■ WORK REQUIRED ■
Write out the data exactly from its first line onward, ending with the line in which "Home (26, 337)" appears.

■ INFORMATION ■
▼
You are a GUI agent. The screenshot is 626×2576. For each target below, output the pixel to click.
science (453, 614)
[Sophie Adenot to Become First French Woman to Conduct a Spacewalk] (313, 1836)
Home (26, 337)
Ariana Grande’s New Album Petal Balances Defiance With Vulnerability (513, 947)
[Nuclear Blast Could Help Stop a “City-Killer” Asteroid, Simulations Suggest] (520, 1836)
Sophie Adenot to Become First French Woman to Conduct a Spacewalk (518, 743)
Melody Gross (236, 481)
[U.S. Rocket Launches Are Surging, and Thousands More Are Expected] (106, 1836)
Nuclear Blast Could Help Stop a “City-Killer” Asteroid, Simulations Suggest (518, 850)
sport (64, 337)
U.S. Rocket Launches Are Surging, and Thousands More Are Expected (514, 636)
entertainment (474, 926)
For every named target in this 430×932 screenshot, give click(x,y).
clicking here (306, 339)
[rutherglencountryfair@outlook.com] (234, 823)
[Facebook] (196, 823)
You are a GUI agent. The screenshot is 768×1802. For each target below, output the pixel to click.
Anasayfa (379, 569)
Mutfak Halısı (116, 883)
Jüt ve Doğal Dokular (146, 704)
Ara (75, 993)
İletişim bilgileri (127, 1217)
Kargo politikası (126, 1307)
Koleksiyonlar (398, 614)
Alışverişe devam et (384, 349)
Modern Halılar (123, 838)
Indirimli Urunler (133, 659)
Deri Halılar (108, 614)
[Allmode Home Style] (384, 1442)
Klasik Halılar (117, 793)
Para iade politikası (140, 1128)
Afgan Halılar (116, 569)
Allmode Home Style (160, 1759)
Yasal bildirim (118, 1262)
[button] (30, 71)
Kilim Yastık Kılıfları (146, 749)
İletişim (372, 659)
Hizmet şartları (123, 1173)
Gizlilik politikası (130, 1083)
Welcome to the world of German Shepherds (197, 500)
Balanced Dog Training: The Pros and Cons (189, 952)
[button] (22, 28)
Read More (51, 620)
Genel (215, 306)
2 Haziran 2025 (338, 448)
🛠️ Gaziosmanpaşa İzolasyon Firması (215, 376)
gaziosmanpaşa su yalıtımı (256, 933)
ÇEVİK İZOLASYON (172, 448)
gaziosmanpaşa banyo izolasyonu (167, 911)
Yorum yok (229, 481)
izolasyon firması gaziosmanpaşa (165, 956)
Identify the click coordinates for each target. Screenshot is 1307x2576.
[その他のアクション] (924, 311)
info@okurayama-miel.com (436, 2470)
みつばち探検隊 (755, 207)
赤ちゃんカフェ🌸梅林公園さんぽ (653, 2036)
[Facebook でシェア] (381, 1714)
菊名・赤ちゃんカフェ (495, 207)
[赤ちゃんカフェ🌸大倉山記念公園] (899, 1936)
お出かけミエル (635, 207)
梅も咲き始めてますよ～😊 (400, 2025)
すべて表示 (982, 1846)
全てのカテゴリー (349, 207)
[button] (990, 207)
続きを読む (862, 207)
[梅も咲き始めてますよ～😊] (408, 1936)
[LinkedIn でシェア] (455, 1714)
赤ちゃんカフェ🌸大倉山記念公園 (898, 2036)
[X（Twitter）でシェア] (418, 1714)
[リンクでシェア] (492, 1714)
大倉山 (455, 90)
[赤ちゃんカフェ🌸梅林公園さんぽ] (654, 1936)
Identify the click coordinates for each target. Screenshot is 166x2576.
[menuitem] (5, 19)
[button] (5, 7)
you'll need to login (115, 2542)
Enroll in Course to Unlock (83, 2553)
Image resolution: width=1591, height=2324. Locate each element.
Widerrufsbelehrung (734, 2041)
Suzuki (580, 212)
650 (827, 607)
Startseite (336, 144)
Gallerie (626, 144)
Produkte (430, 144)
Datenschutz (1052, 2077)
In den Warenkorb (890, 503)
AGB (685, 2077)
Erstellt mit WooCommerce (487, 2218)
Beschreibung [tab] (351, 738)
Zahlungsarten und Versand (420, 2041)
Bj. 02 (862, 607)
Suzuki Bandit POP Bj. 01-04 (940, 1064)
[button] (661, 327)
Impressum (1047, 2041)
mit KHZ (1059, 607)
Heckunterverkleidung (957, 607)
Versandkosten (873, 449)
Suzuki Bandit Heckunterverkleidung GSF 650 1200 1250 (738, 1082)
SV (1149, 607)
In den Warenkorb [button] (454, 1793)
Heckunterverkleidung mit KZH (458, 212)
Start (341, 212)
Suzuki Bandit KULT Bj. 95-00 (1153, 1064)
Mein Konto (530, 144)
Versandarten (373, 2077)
▲
■ YOUR SOLUTION ■
You are a GUI agent. The screenshot is 626×2576. For each target below, output the pixel to click.
science (453, 614)
[Sophie Adenot to Become First French Woman to Conduct a Spacewalk] (313, 1836)
Home (26, 337)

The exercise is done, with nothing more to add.